Светел бог, потому и в глазах темно так.

Главное, не задаваться вопросом: а зачем? О бабочке, лакающей кровь. О тебе, привставшей на цыпочки и прижавшись ко мне, и этой меленькой дрожи в тебе – от живота к горлу. О себе, невернувшемся.

#59. Чат

– Люба, люба, надо бы поговорить про Женьку, и не знаю, с какого края, столько всего. Перечитывал ее письма. Вот она, тринадцатилетняя, пишет маме моей, захлебываясь от счастья и благодарности, когда узнала, что я ее отец. Папуля, папулечка, – она кричит там, – мой, весь мой, такой мир огромный и такой родной, вот, – пишет, – все наконец на свои места встало, вся жизнь – как нитка в иголочку втянулась. И в конце: Маечка, ты не волнуйся, я позабочусь о нем, вот только немножко окрепну душой и телом.

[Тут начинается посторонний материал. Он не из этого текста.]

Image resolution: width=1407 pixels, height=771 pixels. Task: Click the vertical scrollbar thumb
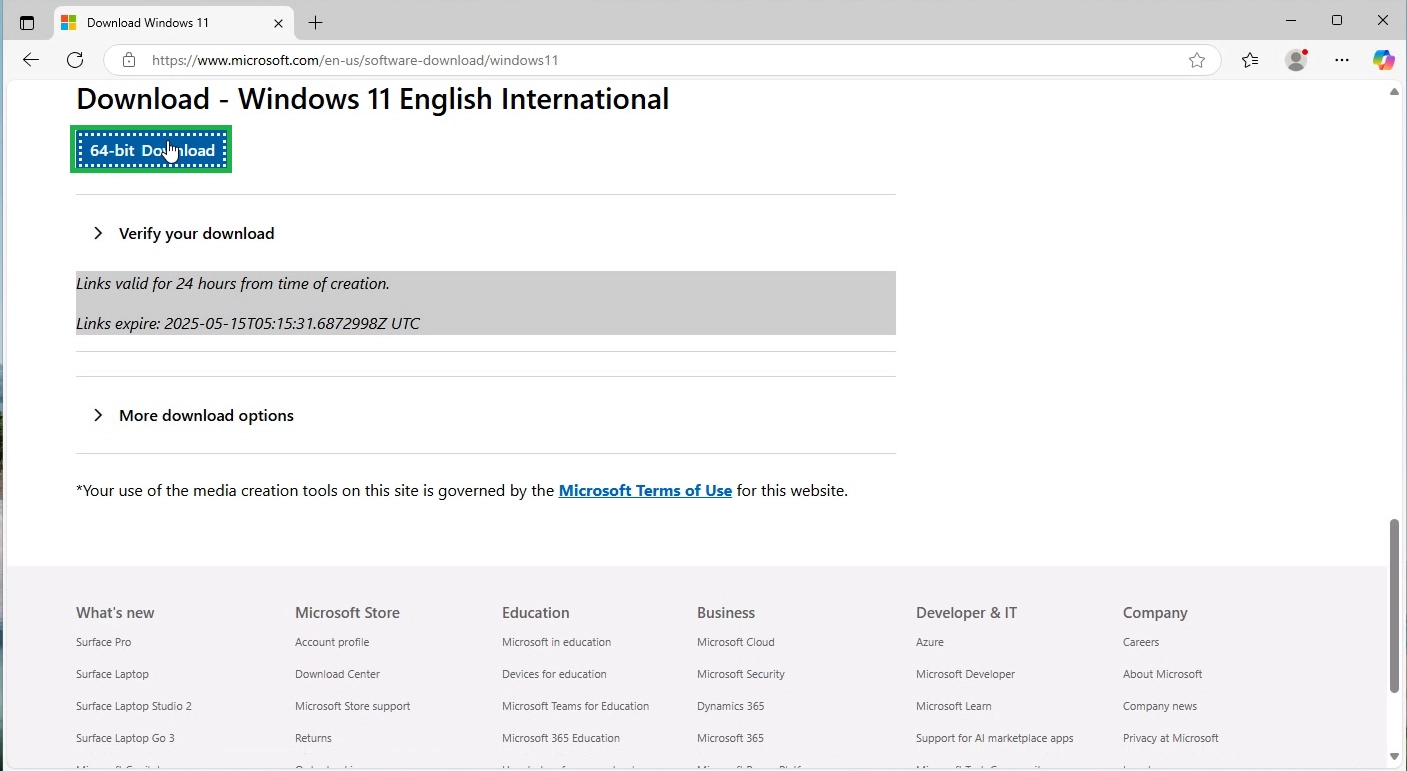point(1394,605)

Или такие трогательно доверчивые строчки в другом письме той же поры, уже мне: Расту я хорошо, у меня начались месячные, недавно я прочла «Детство» Горького и «Миргород» Гоголя, скоро начну «В людях».

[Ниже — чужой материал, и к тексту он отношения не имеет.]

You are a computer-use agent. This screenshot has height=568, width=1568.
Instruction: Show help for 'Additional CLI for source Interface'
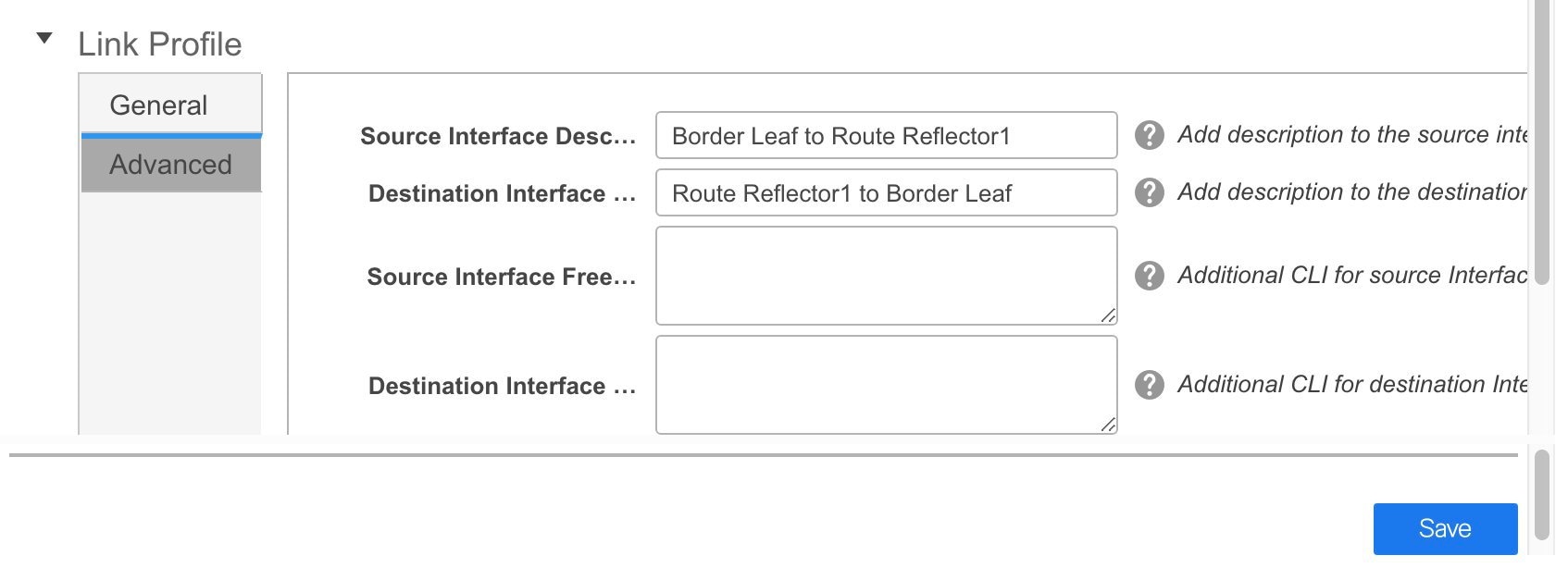pos(1149,276)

Или, и тут лучше я тебе целиком приведу, ей примерно четырнадцать, пишет из Москвы в Мюнхен: Пишу тебе издалека, а так хочется быть близко. Я тут совсем одна, такая одинокая и разбитая. Дома обстановка угнетающая, все словно сговорились, все время ругают, читают нотации – это невыносимо. Я устала, ощущаю себя здесь чужой, где-то в стороне от всех. Мне тебя очень не хватает. Если бы я могла сбежать к тебе, я бы сбежала.

Неделю спустя она дописывает в этом же письме: Я устала бороться, взяла себя в руки. Думаю о нас, о скором счастье, о летушке, о нашей встрече, ты говоришь написать, куда бы мне хотелось, так вот, дурачок, к тебе, только к тебе.